Pixel coordinate grounding data
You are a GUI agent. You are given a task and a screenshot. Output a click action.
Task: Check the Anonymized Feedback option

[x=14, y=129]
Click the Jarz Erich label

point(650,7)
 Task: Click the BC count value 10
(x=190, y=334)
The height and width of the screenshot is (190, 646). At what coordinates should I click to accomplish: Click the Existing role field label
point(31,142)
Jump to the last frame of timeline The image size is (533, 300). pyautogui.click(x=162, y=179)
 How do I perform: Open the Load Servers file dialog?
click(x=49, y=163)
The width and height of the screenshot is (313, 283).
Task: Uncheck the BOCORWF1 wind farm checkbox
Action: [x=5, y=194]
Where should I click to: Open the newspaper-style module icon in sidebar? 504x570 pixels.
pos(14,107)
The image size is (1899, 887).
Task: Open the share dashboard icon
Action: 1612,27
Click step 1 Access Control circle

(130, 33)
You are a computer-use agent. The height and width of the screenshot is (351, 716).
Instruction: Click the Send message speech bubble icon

▸ **What is needed**
Would you please copy every line of the data exactly?

▸ **Response to the task**
You are a GUI agent. You are given a task and a screenshot. Output a click action.
Task: Check the Anonymized Feedback option

[x=14, y=129]
Click the Jarz Erich label

point(650,7)
 Task: Click the BC count value 10
(x=190, y=334)
The height and width of the screenshot is (190, 646). At what coordinates should I click to accomplish: Click the Existing role field label
point(31,142)
Jump to the last frame of timeline The image size is (533, 300). pyautogui.click(x=162, y=179)
 How do I perform: Open the Load Servers file dialog?
click(x=49, y=163)
The width and height of the screenshot is (313, 283).
Task: Uncheck the BOCORWF1 wind farm checkbox
Action: [x=5, y=194]
Where should I click to: Open the newspaper-style module icon in sidebar? 504x570 pixels.
pos(14,107)
The image size is (1899, 887).
Task: Open the share dashboard icon
Action: 1612,27
Click step 1 Access Control circle

(130, 33)
You are a computer-use agent. The height and width of the screenshot is (351, 716).
Instruction: Click the Send message speech bubble icon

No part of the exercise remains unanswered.